**INFORMATION SHOWN**
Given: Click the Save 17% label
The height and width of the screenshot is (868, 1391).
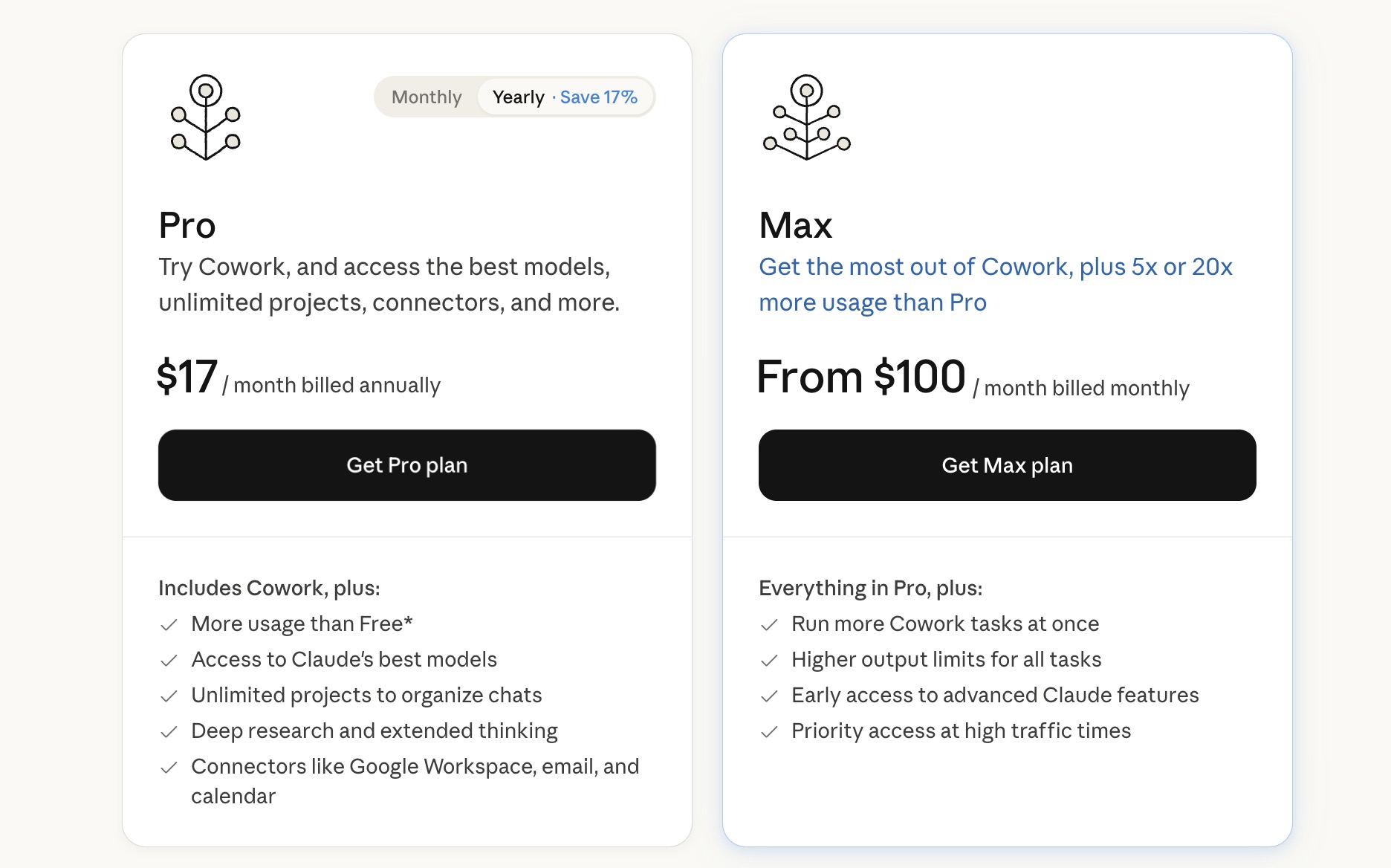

* * *

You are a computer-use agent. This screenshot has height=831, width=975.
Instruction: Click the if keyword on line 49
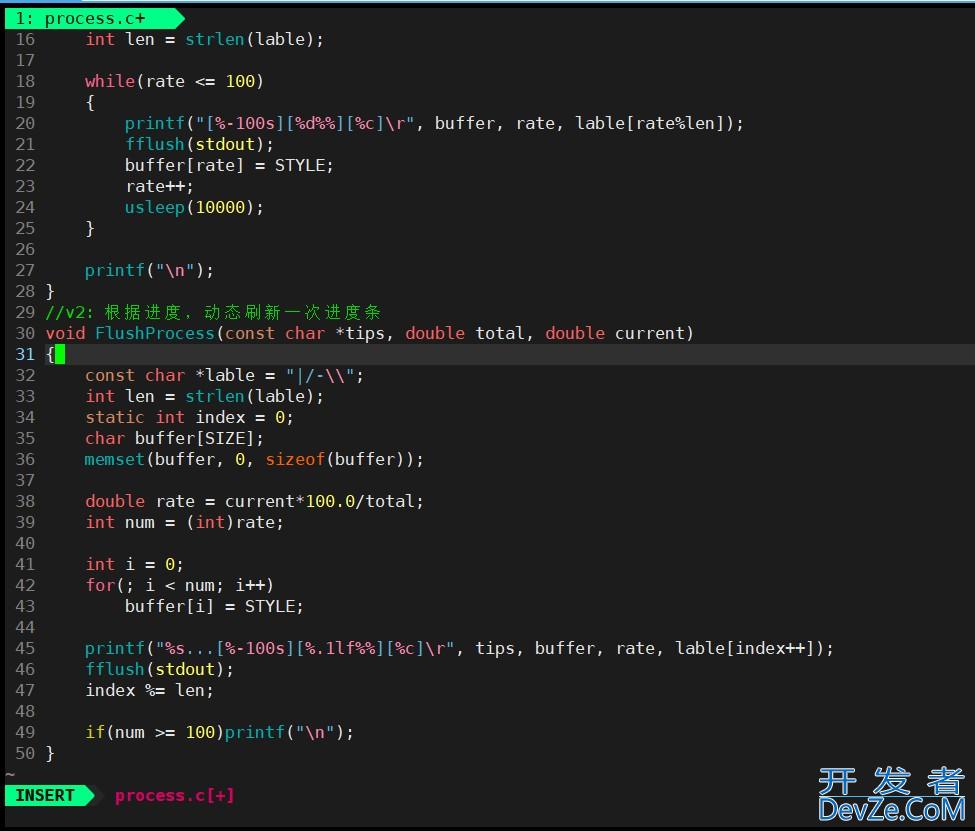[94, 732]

**WHAT YOU NEED TO DO**
The answer should consist of all lines from the records above that hold the word "screenshot".

**ANSWER TO THE EXERCISE**
The height and width of the screenshot is (868, 1391).
You are a computer-use agent. This screenshot has height=831, width=975.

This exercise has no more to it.